David A. Greene

I spend much of my time looking ahead, working to imagine how things can be instead of settling for how they are at the moment. I have great respect for history and tradition and the accumulated knowledge and progress that come with time, discoveries, and enlightenment. But I am not a nostalgic person. My view is that our best days are ahead as long as we commit to making them so.

Yet this year I find myself yearning for values that I fear are becoming old fashioned, out of date, and less relevant to and important in our lives. We seem to have dismissed principles like accountability, contrition, and forgiveness, replacing them with denial, name-calling, and vitriol.

We see this in our local, state, and national leaders from all sectors and political parties. Even when confronted with incontrovertible evidence of their wrongdoing, those in positions of authority blame others for their own failings, twist the truth, and wait out the storm of criticism as if nothing had happened.

The result is a contagious lowering of the bar of civility and integrity that has defined a new norm for behavior. Our campus and broader community are not immune to the dark arts of blame shifting and hubris. Here, too, we experience divisions, sometimes based on real and serious issues, other times the result of our growing willingness to traffic in rumors, innuendo, and labeling. At times we seem so certain of the rightness—the righteousness—of our own views that we insult and demonize others who see things differently.

Our nation—indeed, the world—would benefit if our leaders acted with the courage to acknowledge their mistakes and misdeeds, asked for forgiveness, and pledged to do better moving forward. The same applies to our own community. Wouldn’t we all be better off if we recognized human fallibility, the power of redemption through good deeds, and the healing balm of forgiveness? Wouldn’t we be stronger, more honest, and ultimately happier if we had the humility to acknowledge our personal travails, admit the flaws and biases in our own views, and take the opportunity to learn from others, imperfect as they (and we) might be?

Standing on this higher ground is vitally important to Colby’s mission and purpose.
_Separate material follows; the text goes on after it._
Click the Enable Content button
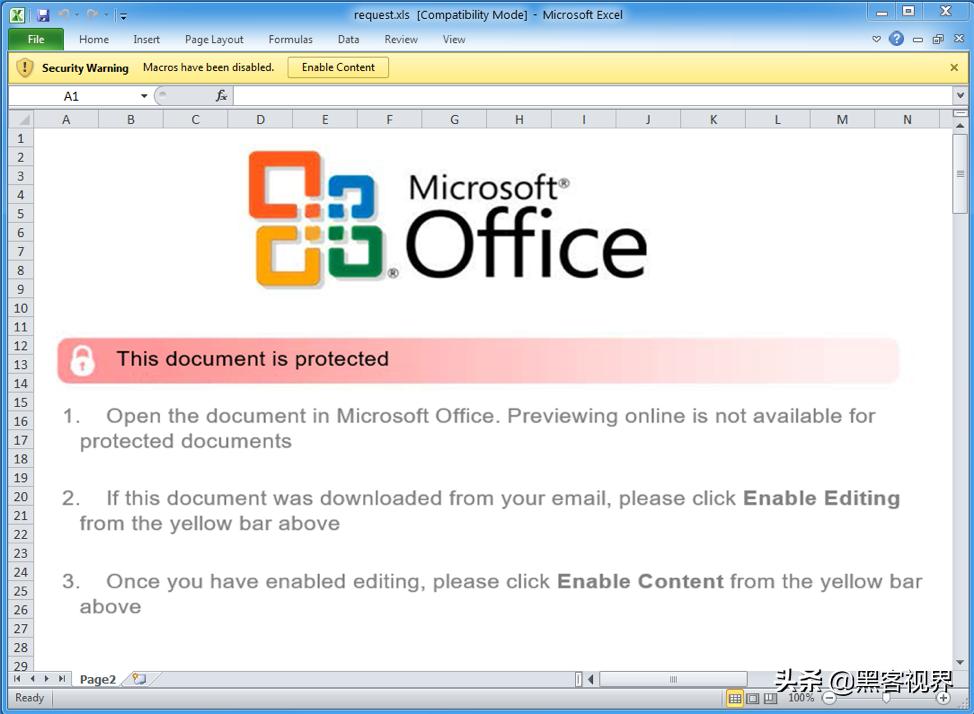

We close ourselves to learning and deep understanding when we adopt finger-pointing and reflexive condemnation, and in doing so we reject the very purpose of our community, which is to learn by critically analyzing and interpreting extant works and knowledge, to marshal evidence and test arguments, and to search for truth and new discoveries. That work requires careful thought and rigor yet remains fraught with failure. It is work that is both enlightening and humbling. And it teaches us to recognize the limitations and even fraudulence of those who rarely go beyond the superficial while pretending to be all-knowing definers of the truth.

Colby should never be a place that follows the recent distressing trends. We should stand for what is right, hold ourselves accountable to the highest intellectual and personal standards, and have the humility and goodness of heart to forgive. Old fashioned or not, these values must be the hallmark of our community.

Perhaps I am a little nostalgic after all.